MTHFR gene polymorphism as a risk factor for diabetic nephropathy and macrovascular disease in NIDDM patient.
- Author:
Jong Sung SHIN
1
;
Kwang Sik OH
;
Soon Kil KWON
;
Jeong Hoon JI
;
Tae Won LEE
;
Young Sun PARK
;
Mi Sung KIM
;
Seong Su KOONG
;
Tae Geun OH
Author Information
1. Department of Internal Medicine, Chungbuk National University College of Medicine, Cheongju, Korea.
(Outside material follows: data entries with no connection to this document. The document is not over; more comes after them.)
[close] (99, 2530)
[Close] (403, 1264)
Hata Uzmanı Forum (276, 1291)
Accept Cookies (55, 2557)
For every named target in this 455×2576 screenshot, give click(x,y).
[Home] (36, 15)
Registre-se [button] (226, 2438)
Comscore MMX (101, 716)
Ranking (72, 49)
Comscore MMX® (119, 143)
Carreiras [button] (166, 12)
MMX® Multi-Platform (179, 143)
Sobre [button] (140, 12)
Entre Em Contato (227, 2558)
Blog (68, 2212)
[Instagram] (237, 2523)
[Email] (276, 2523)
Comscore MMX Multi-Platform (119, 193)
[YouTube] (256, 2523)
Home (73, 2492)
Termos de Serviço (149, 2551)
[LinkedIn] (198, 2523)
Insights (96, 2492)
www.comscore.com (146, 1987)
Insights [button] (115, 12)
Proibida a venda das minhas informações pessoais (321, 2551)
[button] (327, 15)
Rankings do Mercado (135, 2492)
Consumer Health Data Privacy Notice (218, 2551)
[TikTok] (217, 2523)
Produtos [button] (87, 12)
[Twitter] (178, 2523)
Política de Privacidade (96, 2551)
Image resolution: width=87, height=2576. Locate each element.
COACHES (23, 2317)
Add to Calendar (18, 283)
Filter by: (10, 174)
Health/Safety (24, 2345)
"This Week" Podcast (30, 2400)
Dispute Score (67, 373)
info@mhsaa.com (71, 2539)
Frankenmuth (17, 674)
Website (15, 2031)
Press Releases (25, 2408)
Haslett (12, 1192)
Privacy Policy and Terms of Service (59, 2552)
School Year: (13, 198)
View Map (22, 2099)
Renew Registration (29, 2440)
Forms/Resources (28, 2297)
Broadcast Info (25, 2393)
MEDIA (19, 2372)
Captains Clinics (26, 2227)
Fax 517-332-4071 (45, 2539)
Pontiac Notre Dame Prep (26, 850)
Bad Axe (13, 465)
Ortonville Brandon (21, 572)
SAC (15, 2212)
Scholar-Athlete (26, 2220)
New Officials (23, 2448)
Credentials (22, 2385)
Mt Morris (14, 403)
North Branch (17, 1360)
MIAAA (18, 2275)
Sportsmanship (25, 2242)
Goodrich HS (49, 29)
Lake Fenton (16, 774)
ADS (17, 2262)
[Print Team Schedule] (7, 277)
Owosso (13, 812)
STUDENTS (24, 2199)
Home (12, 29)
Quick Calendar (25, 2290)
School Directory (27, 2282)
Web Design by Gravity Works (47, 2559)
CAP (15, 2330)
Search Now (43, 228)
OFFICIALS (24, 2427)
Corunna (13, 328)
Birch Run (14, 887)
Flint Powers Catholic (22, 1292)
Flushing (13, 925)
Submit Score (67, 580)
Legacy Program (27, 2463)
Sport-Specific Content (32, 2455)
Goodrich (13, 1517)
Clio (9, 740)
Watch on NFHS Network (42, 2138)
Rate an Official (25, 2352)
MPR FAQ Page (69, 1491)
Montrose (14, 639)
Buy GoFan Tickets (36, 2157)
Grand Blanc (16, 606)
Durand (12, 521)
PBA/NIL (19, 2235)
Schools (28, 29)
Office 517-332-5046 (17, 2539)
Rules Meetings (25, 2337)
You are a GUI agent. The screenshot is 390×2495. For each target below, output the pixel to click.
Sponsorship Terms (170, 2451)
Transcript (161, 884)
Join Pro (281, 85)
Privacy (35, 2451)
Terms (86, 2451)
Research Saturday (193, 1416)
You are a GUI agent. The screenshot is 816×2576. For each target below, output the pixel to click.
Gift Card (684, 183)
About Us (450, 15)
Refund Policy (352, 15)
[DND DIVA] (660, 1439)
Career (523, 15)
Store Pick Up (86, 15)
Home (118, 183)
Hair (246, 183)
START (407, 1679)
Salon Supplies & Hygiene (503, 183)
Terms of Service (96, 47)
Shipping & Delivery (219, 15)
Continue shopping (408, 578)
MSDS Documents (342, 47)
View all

- Publication Type:Original Article
- Keywords:
MTHFR;
NIDDM;
Diabetic Nephropathies;
Macrovascular disease
- MeSH:
Cytosine;
Diabetes Mellitus;
Diabetes Mellitus, Type 2*;
Diabetic Nephropathies*;
Diabetic Retinopathy;
Digestion;
Electrophoresis;
Ethidium;
Fibrinogen;
Gene Frequency;
Genotype;
Humans;
Hypertension;
Metaphor;
Methylenetetrahydrofolate Reductase (NADPH2);
Polymerase Chain Reaction;
Prevalence;
Risk Factors*;
Sepharose;
Thymidine;
Vascular Diseases
- From:Korean Journal of Medicine
2001;61(4):391-398
- CountryRepublic of Korea
- Language:Korean
-
Abstract:
BACKGROUND: Diabetic nephropathy develops in 20-30% of patients with non-insulin dependent diabetes mellitus (NIDDM). Poor glycemic control, hypertension and duration of diabetes are known as risk factors for the development of diabetic nephropathy and there is high prevalence of diabetic nephropathy in the patients who have familial history of diabetic nephropathy, so it has been assumed that genetic factor is associated with the background of its occurences. Recently it has been observed that a cytosine to thymidine substitution of the methylenetetrahydrofolate reductase (MTHFR) gene at nucleotide 677 (C677T) was related to diabetic nephropathy in patients with NIDDM and MTHFR gene polymorphism was also known to predispose to vascular disease. This study was performed to investigate whether MTHFR gene polymorphism is associated with the development of diabetic nephropathy and macrovascular disease in NIDDM patients. METHODS: The study population consisted of 243 NIDDM patients (duration> OR = 10 years). Nephropathy was defined by 24 hour urinary protein excretion of more than 500 mg. The MTHFR gene fragment was extracted using the polymerase chain reaction. The presence of the mutation was identified by HinfI digestion, which cuts at the mutation site, followed by 2.5% metaphore agarose electrophoresis and ethidium bromide staining. Statistical differences in genotype distribution and allele frequencies among the groups were assessed by the chi-square test. RESULTS: There was no difference in clinical characteristics except the prevalence of hypertension and diabetic retinopathy between nephropathy group and non-nephropathy group. The data do not show any difference of genotype distribution or allele frequencies between patients with or without diabetic nephropathy and macrovascular disease CONCLUSION: With the above results, it is assumed that there are no significant relationships among MTHFR gene polymorphism, diabetic nephropathy, and macrovascular disease.